The Himalayan blackberry, the scourge of the open lands up here, is also growing but with a good coating of  last winter's snow to smash it flat...it is vulnerable to the blade of the Billy Goat brush mower and later the torch.  Land is getting cleared, next will be rototilling and gardening.

Work, that thing that pays the bills, is starting to slow down long enough for me to take a breath.  I have managed to hire 6 folks so far, more to follow, which will help reduce the workload to something that only requires 8-10 hour days...and maybe only 5-6 days a week.  GAH...thought that a new program would have alleviated that. 

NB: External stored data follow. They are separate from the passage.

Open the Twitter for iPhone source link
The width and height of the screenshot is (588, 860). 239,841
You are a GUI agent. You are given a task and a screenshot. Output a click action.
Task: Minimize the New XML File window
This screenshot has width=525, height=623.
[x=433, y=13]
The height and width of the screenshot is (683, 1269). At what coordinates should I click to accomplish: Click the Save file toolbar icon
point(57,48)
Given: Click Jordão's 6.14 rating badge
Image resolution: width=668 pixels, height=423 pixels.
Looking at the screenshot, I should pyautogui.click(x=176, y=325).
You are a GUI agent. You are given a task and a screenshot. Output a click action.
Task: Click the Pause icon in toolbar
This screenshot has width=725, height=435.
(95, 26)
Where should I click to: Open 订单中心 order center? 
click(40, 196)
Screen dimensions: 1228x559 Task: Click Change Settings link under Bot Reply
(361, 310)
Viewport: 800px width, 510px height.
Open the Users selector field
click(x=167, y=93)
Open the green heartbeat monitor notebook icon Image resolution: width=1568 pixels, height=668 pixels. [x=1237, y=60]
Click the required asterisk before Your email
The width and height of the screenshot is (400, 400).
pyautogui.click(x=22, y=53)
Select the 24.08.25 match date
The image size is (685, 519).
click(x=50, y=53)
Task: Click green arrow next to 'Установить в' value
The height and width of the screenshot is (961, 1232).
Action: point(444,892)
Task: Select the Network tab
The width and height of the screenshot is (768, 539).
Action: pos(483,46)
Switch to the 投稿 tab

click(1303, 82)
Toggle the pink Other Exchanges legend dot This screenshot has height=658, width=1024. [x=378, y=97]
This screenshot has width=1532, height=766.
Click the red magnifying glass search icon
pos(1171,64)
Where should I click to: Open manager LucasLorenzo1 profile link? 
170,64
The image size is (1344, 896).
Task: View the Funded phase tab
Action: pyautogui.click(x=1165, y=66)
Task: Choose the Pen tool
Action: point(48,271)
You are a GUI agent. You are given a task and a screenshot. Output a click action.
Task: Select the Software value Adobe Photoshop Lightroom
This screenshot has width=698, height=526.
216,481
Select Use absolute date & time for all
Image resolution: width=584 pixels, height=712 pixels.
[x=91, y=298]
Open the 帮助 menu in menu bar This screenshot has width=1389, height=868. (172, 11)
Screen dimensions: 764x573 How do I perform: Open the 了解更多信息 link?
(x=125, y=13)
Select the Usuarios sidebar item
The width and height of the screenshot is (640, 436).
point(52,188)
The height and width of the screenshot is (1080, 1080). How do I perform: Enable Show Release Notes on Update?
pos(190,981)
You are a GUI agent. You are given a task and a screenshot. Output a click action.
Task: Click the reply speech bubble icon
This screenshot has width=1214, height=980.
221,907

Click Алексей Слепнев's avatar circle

We are well into the process of designing one of the world's finest flying machines for the USAF to replace the now-long-in-the-tooth craft by the same company nearly 50 years ago that are being flown by crews young enough to be the children of the original crews.  Its a fun and CHALLENGING job, fraught with pitfalls, surprises and the usual churn of taking a design and reworking it to do something very different from what was originally intended.

Back to work!

Monday, March 28, 2011

NOT 24 anymore.

Dang I'm SORE...you wouldn't think that a single trailer of rack would be too much to unload. Heck it even looks like a spot of work, but nothing too strenuous.




HAAH...just unloading this one load, mostly the STANDARDS, which are heavier than they look, ...left me sore and feeling way closer to my age. They will support 3000 pounds per shelf...and 10,000 total per pair of standards which PROBABLY exceeds the floor's capacity.

Next is getting Long-term College Friend's shop ready to receive those pumpkin beauties, bolt them to the floor and start filling them and clearing the floor space.

That of course means moving the ammo cans again. My back is already cringing. Full of nuts and bolts, screws, washers and clips...they are heavy. A few even have ammo in them.